Un peu d'histoire locale, avec les registres de catholicité

Sur un registre de catholicité 1802—1806

 

Le texte qui suit a été écrit par Marc Suel, en octobre 1999.

 

Démarche

Le registre de catholicité, tenu à l’église Saint-Gilles de Bourg-la-Reine de 1802 à 1806, présentant quelques difficultés de lecture, le Père Aybram, lorsqu’il était curé de Saint-Gilles, a souhaité qu’il fût transcrit.

Nous avons effectué ce travail, qui a été revu et vérifié sur les points difficiles par deux anciennes élèves de l’École des Chartes, mesdames Élizabeth Giraudel et Ariane Gilotte, conservatrices d’archives.

La lecture ne présente pas de difficultés en dehors des noms de personnes ou de lieux, mais elle conduit à faire quelques observations.

 

Contexte national : une nouvelle période après la Révolution

Le curé et son vicaire en fonction à Saint-Gilles en 1792 ayant dû quitter les lieux, le culte a été officiellement interrompu pendant dix ans et l’on ne sait si ou comment il a pu être maintenu sous le manteau. Des allusions sont faites à des prêtres réfugiés à Antony ou à l’Haÿ qui auraient donné les sacrements à Bourg-la-Reine.

En 1802, nous sommes depuis le 18 brumaire an VIII (9 novembre 1799) sous le Consulat. Le premier Consul vient tout à la fois de signer un traité de paix avec le pape Pie VII puis un concordat longuement négocié à Paris entre le conseiller d’Etat Crétet, Portalis, futur ministre des cultes, et le cardinal Consalvi venu spécialement en France. Il est signé le 15 juillet 1801 mais ne sera promulgué que le 15 avril 1802 avec beaucoup de peine. Les Assemblées étaient très hostiles. Néanmoins, il est adopté.

Le culte catholique n’est plus toléré, il est rétabli. Son organisation est entièrement nouvelle, ce dont nous ne nous rendons nul compte aujourd’hui. Le cadre n’est plus celui de l’Ancien Régime. Le clergé séculier est seul restauré. Le gouvernement nomme et le pape institue 10 archevêques et 50 évêques dans les limites actuelles de la France. Nous sommes loin des 117 évêques de l’Ancien Régime. Leurs successeurs ont la charge de l’organisation du culte, chacun dans un et souvent deux départements.

Une fois nommés et institués — ce qui soulèvera de très grosses difficultés — les évêques vont avoir à s’organiser. Il leur faudra d’abord, en accord avec le Saint-Siège et le Gouvernement, faire procéder à la délimitation de chaque diocèse par suppression des anciens évêchés et insertion des nouvelles paroisses dans leur ressort, puis reconnaître les prêtres séculiers subsistants du clergé d’avant 1789, s’enquérir de leur conduite sous la Révolution, de leur volonté de reprendre un service ministériel, ce que tous ne souhaitent pas, et enfin les nommer peu à peu dans les paroisses nouvellement créées.

## Contenu des données
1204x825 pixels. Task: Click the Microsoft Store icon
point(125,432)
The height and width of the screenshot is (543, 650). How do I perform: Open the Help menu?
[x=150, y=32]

## Exercices écrits
**1.** Dites si chaque affirmation concorde avec l'extrait, par oui ou par non, en citant les mots de l'extrait qui tranchent : (a) Le concordat a été signé le 15 juillet 1801. (b) La transcription du registre a été souhaitée par un curé de Saint-Gilles. (c) Le gouvernement nomme 117 évêques.
**2.** Traduisez en anglais, s'il vous plaît, cette phrase de l'extrait : « Le culte catholique n’est plus toléré, il est rétabli. »
Les données n'ont aucun lien avec l'extrait.

## Corrigés par exercice
**1.**
(a) Oui : « Il est signé le 15 juillet 1801 ».
(b) Oui : « le Père Aybram, lorsqu’il était curé de Saint-Gilles, a souhaité qu’il fût transcrit ».
(c) Non : « Le gouvernement nomme et le pape institue 10 archevêques et 50 évêques ».

**2.** Catholic worship is no longer tolerated; it is restored.